Por isso, a banda sonora se revela tão importante:
“Tinha de ser uma música que ultrapassasse
as barreiras linguísticas, que nos pusesse em contacto
com o mundo.” Ou seja, que permitisse um reconhecimento
mútuo e cruzasse as várias histórias,
os vários tempos, as várias personagens deste
filme. É o que acontece com Suzie, para quem a música
funciona como um elo
de ligação ao passado e uma forma de expressar
o que sente. Da mesma maneira, a paixão entre Suzie
e o cigano César (Johnny Depp) também surge,
neste filme, associada ao silêncio do olhar e à
música que dá impulso ao gesto e ao erotismo.
Numa entrevista, Johnny Depp descreve o romance como “semelhante
ao de Romeu e Julieta”.
A perseguição aos ciganos
Perdida em memórias que
não consegue identificar, é em Londres que
Suzie cresce e se transforma numa mulher enigmática
(Christina Ricci), cujo único objectivo é
juntar dinheiro e viajar para a América à
procura do pai. O seu talento para cantar (e as suas belas
pernas) acabarão, no entanto, por levá-la
para um “cabaret” em Paris, onde trava amizade
com Lola, uma bailarina russa (fabulosa Cate Blanchett),
que a convidará a participar numa ópera. Aqui,
Suzie apaixona-se pelo cigano César e enfrenta a
ira de Dante Dominio (John Turturro), cantor de ópera
sem escrúpulos, para quem os ciganos não passam
de “animais porcos”. Um confronto que acabará
por se revelar fatídico para a jovem, quando a Alemanha,
sob o regime de Hitler, começa a invadir a Europa
e Dante descobre que ela é judia.
“Queria mostrar como numa época de dor e ódio
houve quem se servisse disso para concretizar os seus desejos
mesquinhos”, explica Sally Potter. Mas este não
era o único objectivo da realizadora. Após
uma longa pesquisa sobre a Segunda Guerra Mundial, Sally
Potter também queria revelar uma das facetas menos
conhecidas deste período negro da história
— além das comunidades judaicas, também
as ciganas foram perseguidas e assassinadas pelos nazis.
“Parece que há uma amnésia geral no
que diz respeito à discriminação deste
povo”, disse numa entrevista quando o filme foi lançado.

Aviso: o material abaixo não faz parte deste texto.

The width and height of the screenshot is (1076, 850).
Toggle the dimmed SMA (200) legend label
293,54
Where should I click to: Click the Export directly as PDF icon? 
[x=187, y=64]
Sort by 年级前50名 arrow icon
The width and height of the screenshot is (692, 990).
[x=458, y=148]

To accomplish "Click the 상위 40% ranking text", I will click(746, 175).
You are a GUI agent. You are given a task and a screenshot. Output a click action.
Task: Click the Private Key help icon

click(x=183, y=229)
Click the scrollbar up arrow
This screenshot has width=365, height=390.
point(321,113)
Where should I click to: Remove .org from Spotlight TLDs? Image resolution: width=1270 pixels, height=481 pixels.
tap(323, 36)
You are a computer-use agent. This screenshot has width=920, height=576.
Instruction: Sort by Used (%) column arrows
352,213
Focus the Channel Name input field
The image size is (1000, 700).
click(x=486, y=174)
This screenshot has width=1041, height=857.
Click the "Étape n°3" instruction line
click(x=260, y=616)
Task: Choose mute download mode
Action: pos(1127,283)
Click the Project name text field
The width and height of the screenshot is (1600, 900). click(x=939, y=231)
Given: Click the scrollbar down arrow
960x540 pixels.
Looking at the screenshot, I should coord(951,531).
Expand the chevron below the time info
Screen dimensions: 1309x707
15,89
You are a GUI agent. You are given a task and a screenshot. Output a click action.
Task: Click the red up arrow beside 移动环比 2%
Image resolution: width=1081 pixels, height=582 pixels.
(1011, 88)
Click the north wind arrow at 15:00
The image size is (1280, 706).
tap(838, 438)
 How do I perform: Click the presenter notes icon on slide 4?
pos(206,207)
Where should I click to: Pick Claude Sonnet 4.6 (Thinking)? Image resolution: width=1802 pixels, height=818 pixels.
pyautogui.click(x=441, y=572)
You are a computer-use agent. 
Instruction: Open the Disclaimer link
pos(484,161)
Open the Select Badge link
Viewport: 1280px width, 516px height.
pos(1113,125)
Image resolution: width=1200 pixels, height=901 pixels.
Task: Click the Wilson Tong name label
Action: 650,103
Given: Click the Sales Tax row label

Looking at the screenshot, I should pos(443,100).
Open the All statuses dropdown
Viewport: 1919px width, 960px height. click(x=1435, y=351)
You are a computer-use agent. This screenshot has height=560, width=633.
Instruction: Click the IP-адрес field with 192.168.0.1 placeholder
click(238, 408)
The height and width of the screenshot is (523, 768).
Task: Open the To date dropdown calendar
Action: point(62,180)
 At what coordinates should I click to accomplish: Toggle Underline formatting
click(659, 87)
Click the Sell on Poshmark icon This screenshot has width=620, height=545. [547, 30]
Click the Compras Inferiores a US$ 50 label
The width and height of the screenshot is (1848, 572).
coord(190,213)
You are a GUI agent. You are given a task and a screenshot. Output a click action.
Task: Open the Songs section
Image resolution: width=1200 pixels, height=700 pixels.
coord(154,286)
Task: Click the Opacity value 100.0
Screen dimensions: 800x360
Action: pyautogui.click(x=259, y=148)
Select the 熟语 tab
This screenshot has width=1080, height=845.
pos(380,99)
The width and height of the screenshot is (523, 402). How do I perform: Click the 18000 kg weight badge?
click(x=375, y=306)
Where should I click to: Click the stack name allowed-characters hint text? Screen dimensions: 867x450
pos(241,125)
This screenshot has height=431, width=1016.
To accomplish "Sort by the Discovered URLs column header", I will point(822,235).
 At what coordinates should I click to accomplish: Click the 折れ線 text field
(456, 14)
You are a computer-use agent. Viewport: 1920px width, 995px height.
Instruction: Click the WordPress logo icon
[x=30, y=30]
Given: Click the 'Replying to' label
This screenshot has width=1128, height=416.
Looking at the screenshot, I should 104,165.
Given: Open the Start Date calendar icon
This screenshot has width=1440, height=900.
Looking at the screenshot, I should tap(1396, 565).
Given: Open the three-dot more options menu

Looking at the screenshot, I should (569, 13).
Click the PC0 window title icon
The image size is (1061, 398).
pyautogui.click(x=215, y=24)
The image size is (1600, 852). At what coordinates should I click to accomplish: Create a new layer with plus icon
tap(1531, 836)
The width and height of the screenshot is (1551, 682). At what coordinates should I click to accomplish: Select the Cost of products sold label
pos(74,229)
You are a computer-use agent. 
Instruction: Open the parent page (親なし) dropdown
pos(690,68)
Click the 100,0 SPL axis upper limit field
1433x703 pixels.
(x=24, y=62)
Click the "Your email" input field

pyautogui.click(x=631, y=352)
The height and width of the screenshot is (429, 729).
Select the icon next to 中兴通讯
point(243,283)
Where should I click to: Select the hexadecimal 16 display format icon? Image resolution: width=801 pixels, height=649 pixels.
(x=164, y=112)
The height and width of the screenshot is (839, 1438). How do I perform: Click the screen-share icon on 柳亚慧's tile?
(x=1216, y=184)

Mais tarde acrescentou: “É como se a comunidade
cigana continuasse a ser marginalizada.”
E é assim que um filme que, à partida, poderia
ser apenas mais uma história de intriga, amor e traição
se transforma num retrato curioso e comovente de uma época.
Mas sem juízos morais. Os diálogos são
curtos, essenciais. O silêncio de Suzie (personagem
quase perfeita, mas estranhamente humana) é como
um espelho
— apenas nos devolve imagens de nós próprios.